The mill was probably built in the 18th century to drain the Gallelannen. In 1941 it was bought by the province of Friesland. The mill was restored in 1993. The original location of the mill was at the junction of the Prinses Margriet Canal and the Pikmeer. On 9 January 2004, the mill was demolished in an accident in which the was in collision with the riverbank where the mill was located.

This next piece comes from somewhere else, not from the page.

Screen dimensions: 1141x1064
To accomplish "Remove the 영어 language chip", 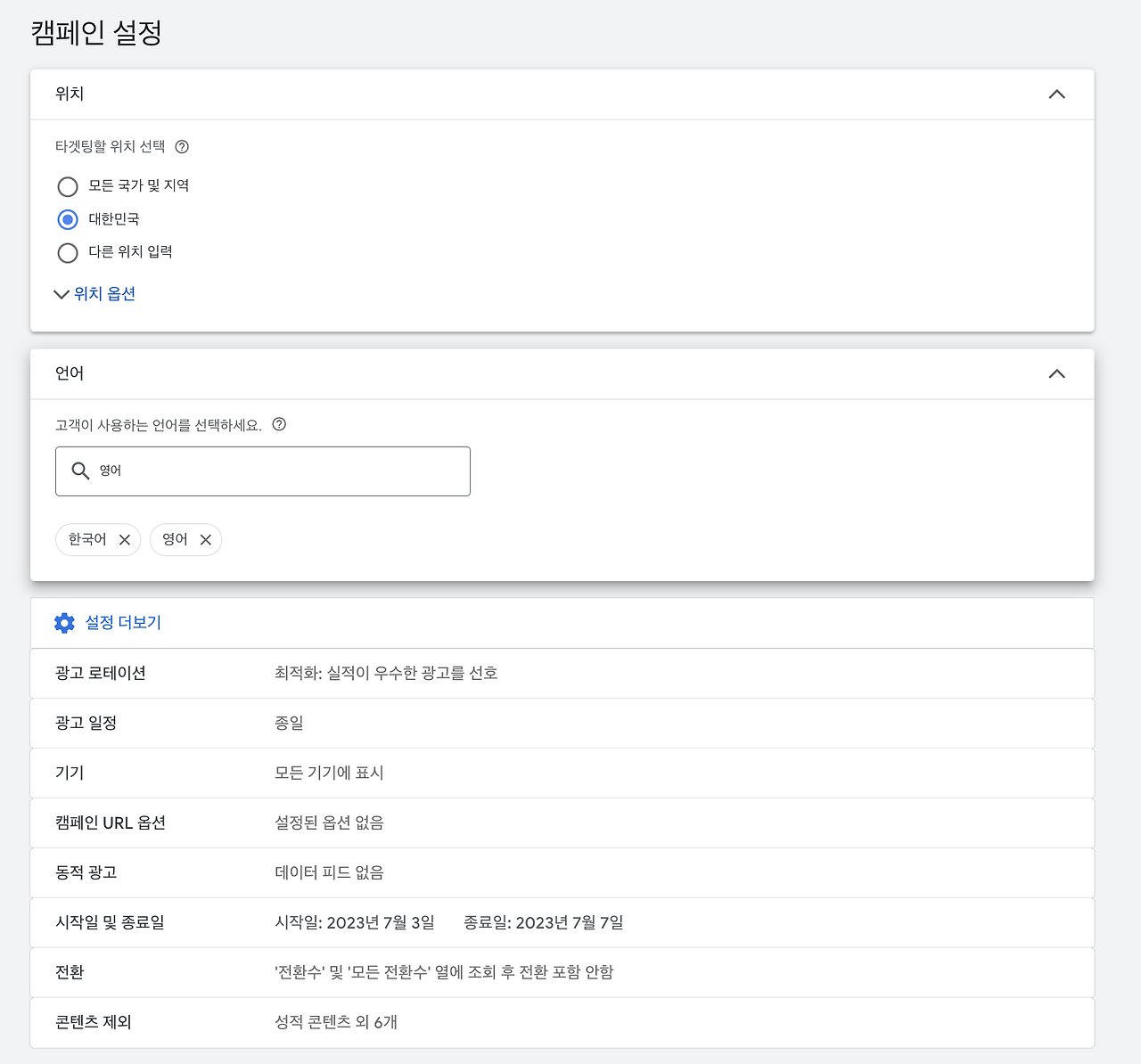I will click(x=205, y=539).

The Stichting De Fryske Mole (Frisian Mills Foundation) had already planned to move the mill. The mill was restored at a new site in Grou, to the northwest of De Burd. A new body and windshaft were needed. The restoration of De Haensmolen was completed in October 2007 and it was officially reopened on 12 May 2008. On completion of the restoration, the mill was transferred to the Stichting Molens De Lege Midden (De Lege Midden Mills Society).

==Description==

De Haensmolen is what the Dutch describe as an spinnenkop. It is a hollow post mill on a single-storey square roundhouse. The mill is winded by tailpole and winch. The roundhouse is covered in pantiles. The mill body is covered in vertical boards, while the roof of the mill is boarded horizontally. The sails are Common sails. They have a span of 12.40 m. The sails are carried on a cast-iron windshaft. The windshaft also carries the brake wheel which has 28 cogs. This drives the wallower (15 cogs) at the top of the upright shaft. Other machinery is now missing. The mill formerly drove an Archimedes' screw.